O Governador Flávio Dino, de quem fui eleitor, tem méritos suficientes para garantir espaço político nacional, e não precisa juntar-se a essa coisa marota que está aí. Melhor deixar com o Ciro Gomes e com o Lupi a torpe tarefa de bajular o Lula na tentativa de herdar seu legado político. Imaginem que estes senhores percorreram alguns estados na tentativa de reeditarem a Cadeia da Legalidade (sic) no propósito de garantirem o mandato da Dilma (já extinto). Não teem respeito por nada.
O Governador Flávio Dino não precisa disso. Respaldar o Lula apenas por convicção de que ele é sério e nada tem a ver com as acusações que lhe fazem é, no mínimo temerário. Da mesma forma que se critica o MPF por acusar o ex-presidente sem provas, mas apenas por convicção, também não é de bom alvitre engrossar o coro dos intelectuais que assinaram o infeliz manifesto a favor de sua candidatura precoce, também por convicção, deixando ao largo todas as apurações de possíveis falcatruas que este teria cometido. Foi preciso vir alguém de fora, a jornalista Carla Jiménez, para afirmar que “Lula feriu de golpe a esquerda no Brasil. Ajudou a segregá-la, a estigmatizar suas bandeiras sociais e contribuiu diretamente para o crescimento do que há de pior na direita brasileira”.
Brizola anunciou isso em décadas passadas, ao dizer que Lula era a esquerda que a direita queria. E mais: que Lula é a espuma do sistema, não se aprofundou nas questões essenciais; ele se inseriu por baixo e o FHC por cima, ambos defendendo as mesmas ideias. Na mesma linha de raciocínio Plínio de Arruda Sampaio em livro recentemente publicado (Crônica de uma crise anunciada: crítica à política econômica de Lula e Dilma) afirma: “Como o PT não mudou o Estado, o Estado mudou o PT. E assim o PT foi gradativamente se adaptando, se moldando às exigências do Estado e da burguesia brasileira, para se transformar no que chamo de “partido da ordem”, ou seja, que não questiona os pilares da ordem, mas que procura, dentro desta ordem, fazer o menos pior”.

▸ **Registros fornecidos**
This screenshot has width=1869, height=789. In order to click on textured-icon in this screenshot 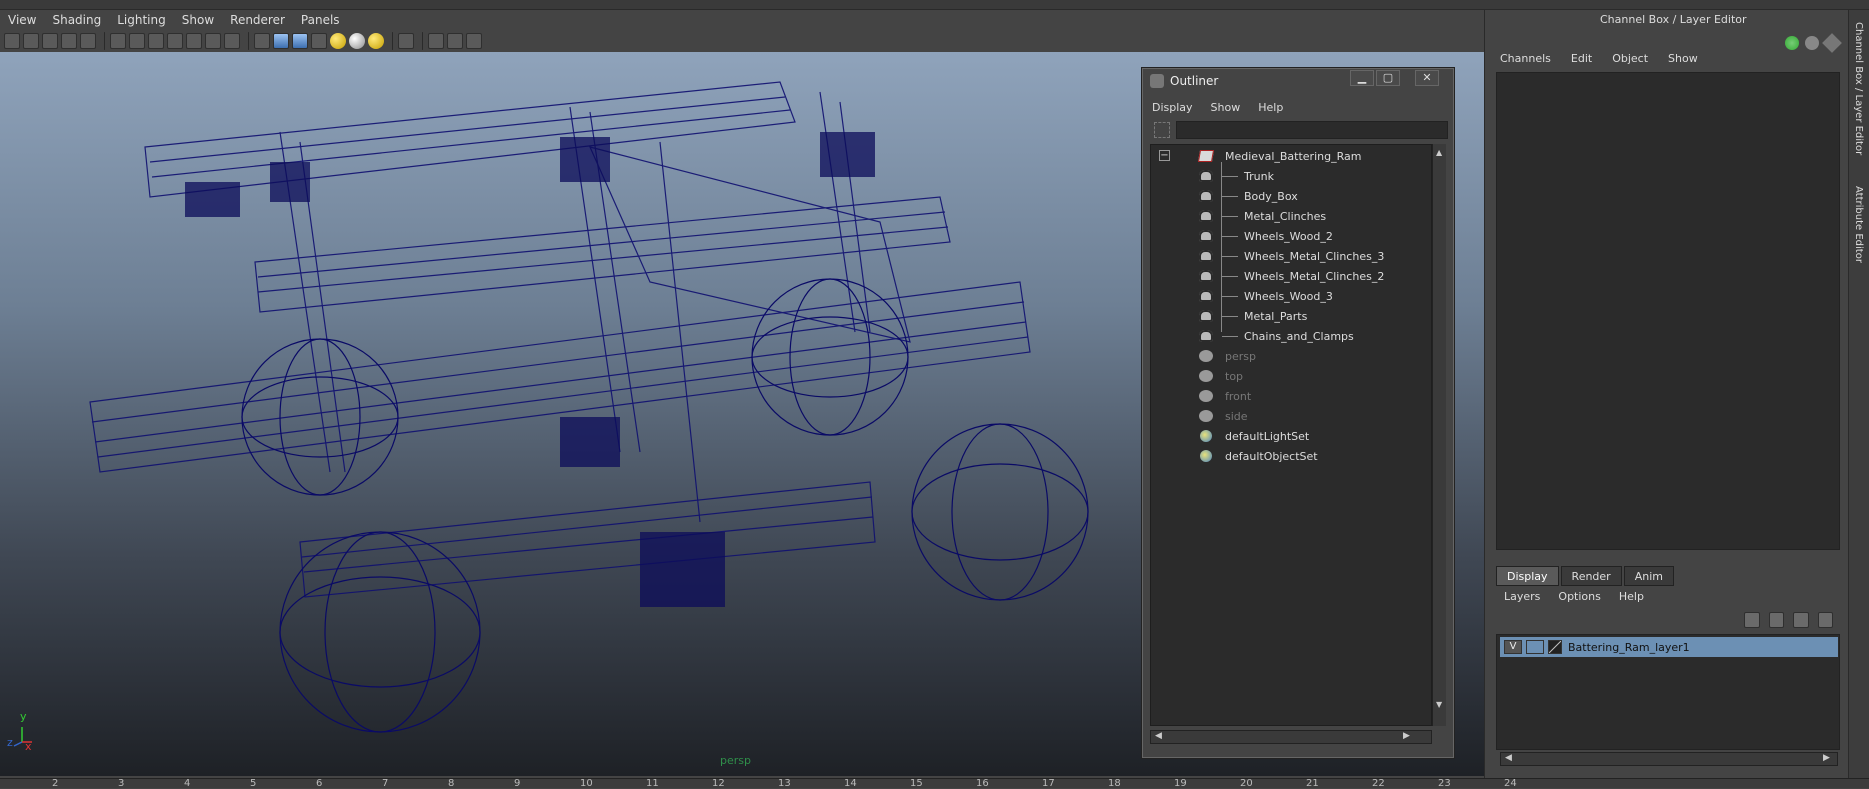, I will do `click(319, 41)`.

==

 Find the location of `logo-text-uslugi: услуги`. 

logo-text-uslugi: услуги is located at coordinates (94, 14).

--

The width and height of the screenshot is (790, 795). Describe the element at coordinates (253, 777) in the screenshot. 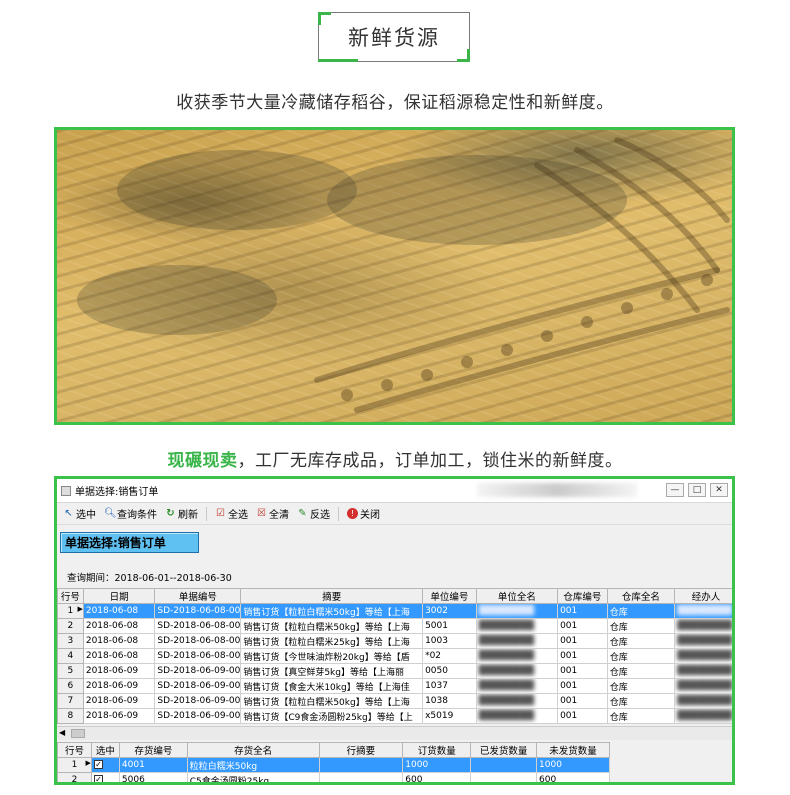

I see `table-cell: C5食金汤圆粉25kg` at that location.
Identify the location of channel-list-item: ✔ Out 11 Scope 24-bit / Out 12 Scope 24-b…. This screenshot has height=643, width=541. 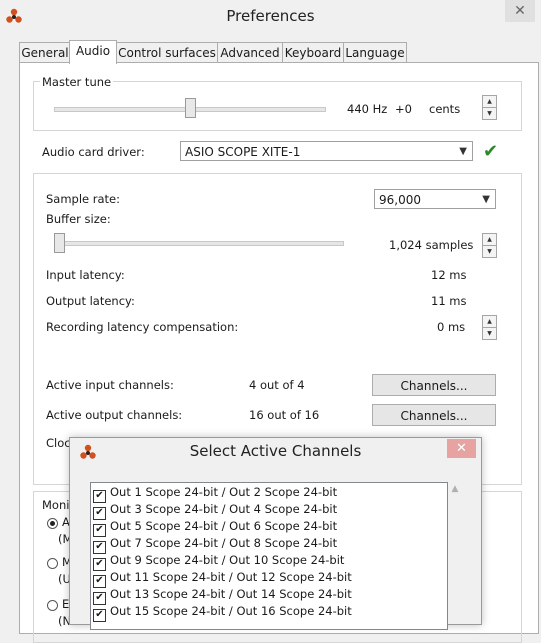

▸ **Tarefa A**
Resuma o texto da página em duas frases.
▸ **Tarefa B**
Atualize o texto da página e reescreva o trecho que começa em "O Governador Flávio Dino, de" e vai até "respeito por nada.", trocando "torpe" por "ingrata".

▸ **Resposta final A**
O texto da página sustenta que Flávio Dino não precisa se juntar a Ciro Gomes e Lupi no apoio a Lula. Também afirma que respaldar Lula apenas por convicção é temerário e recorre à jornalista Carla Jiménez, para quem Lula feriu a esquerda no Brasil, a Brizola, que dizia ser Lula a esquerda que a direita queria, e a Plínio de Arruda Sampaio, segundo quem o PT se adaptou às exigências do Estado e da burguesia até se tornar um "partido da ordem".

▸ **Resposta final B**
O Governador Flávio Dino, de quem fui eleitor, tem méritos suficientes para garantir espaço político nacional, e não precisa juntar-se a essa coisa marota que está aí. Melhor deixar com o Ciro Gomes e com o Lupi a ingrata tarefa de bajular o Lula na tentativa de herdar seu legado político. Imaginem que estes senhores percorreram alguns estados na tentativa de reeditarem a Cadeia da Legalidade (sic) no propósito de garantirem o mandato da Dilma (já extinto). Não teem respeito por nada.